Face Anti-Spoofing: Technologically Identifying a Fraudster by Their Face

META

Activist
SUPREME
MEMBER
Joined
Mar 1, 2026
Messages
118
Reaction score
379
Deposit
0$
Face Anti-Spoofing: Technologically Identifying a Fraudster by Their Face

Biometric identification of a person is one of the oldest ideas for recognizing people that engineers ever attempted to implement technically. Passwords can be stolen, observed, or forgotten; keys can be forged. But the unique characteristics of a person themselves are much harder to fake or lose. These may include fingerprints, voice, retinal blood vessel patterns, gait, and more.

Of course, biometric systems are also being deceived! That is exactly what we will talk about today. How attackers try to bypass face recognition systems by impersonating another person, and how such attempts can be detected.

A video version of this story can be watched here, and those who prefer reading are invited to continue below.

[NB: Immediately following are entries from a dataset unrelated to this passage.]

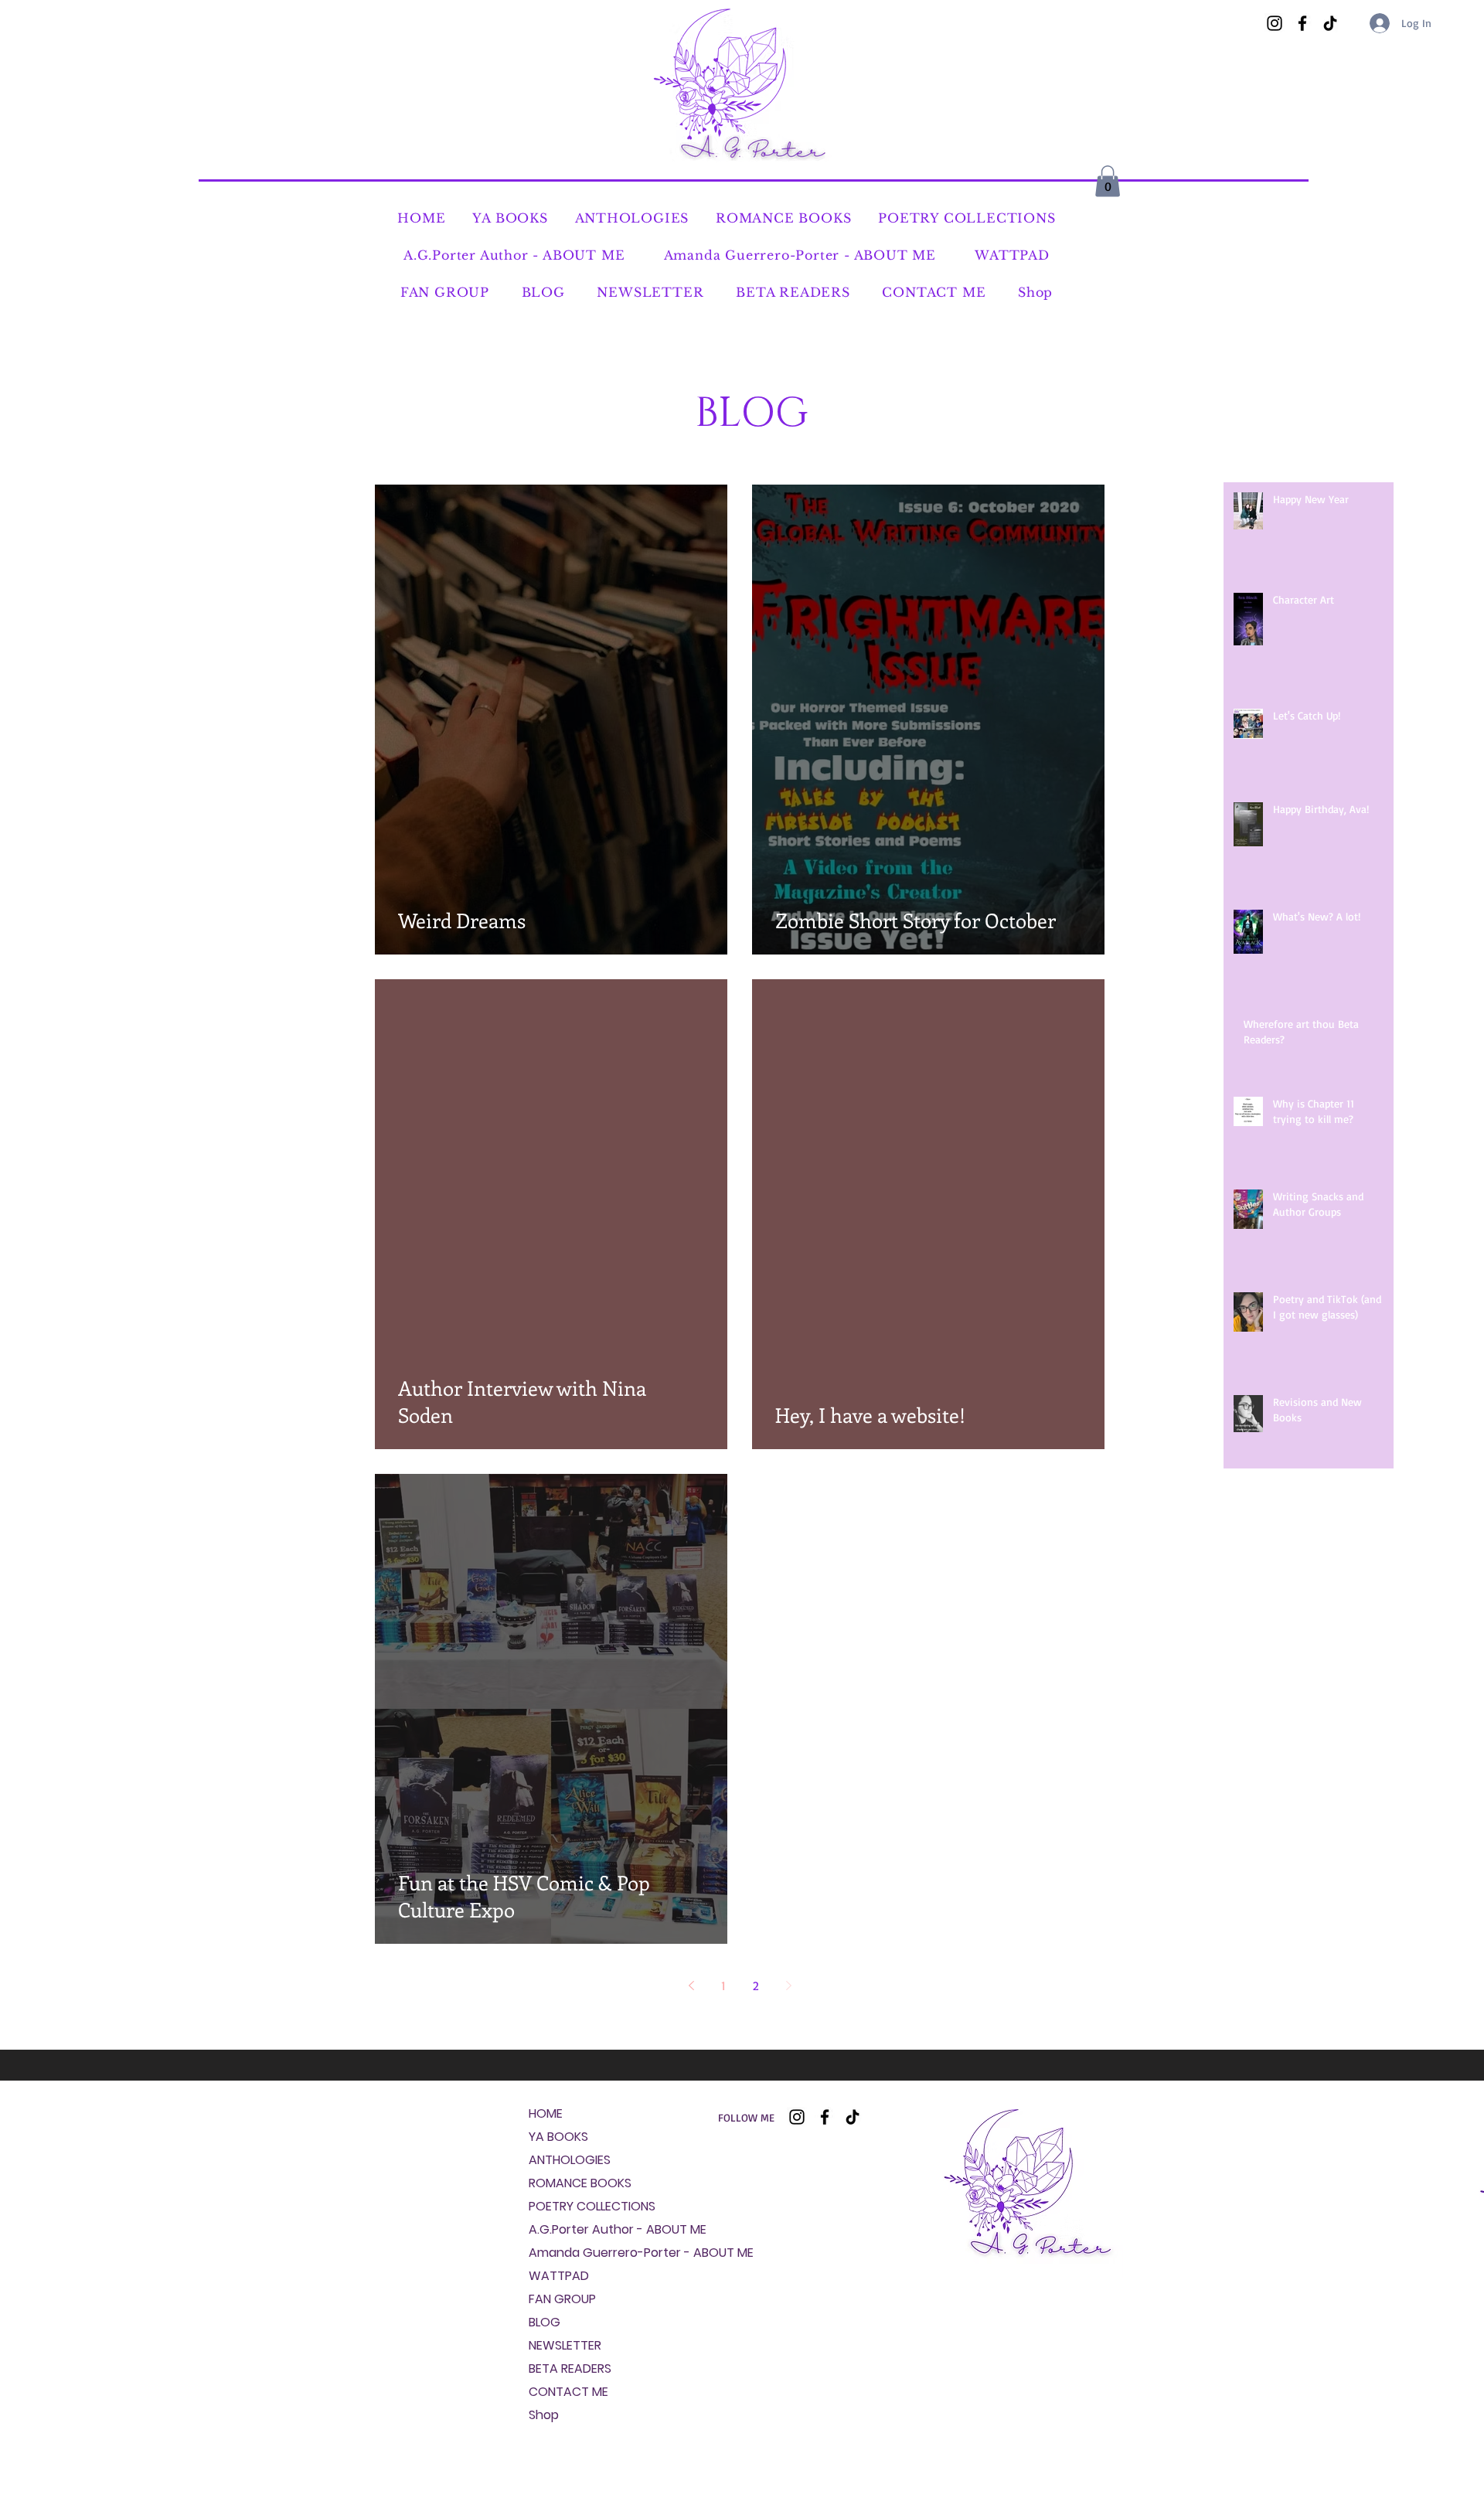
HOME (546, 2113)
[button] (1107, 181)
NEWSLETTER (565, 2345)
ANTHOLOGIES (570, 2160)
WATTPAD (559, 2276)
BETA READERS (570, 2368)
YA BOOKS (558, 2137)
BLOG (544, 2322)
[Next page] (788, 1985)
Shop (544, 2415)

According to Hollywood directors and science-fiction writers, fooling biometric identification is quite simple. One only needs to present the system with the “required parts” of the real user—either separately or by taking the user hostage entirely. Another option is to “wear someone else's face,” for example by physically transplanting a mask or even presenting fake genetic characteristics.

In real life, criminals also attempt to impersonate someone else. For example, robbing a bank while wearing a mask of a Black man, as shown in the image below.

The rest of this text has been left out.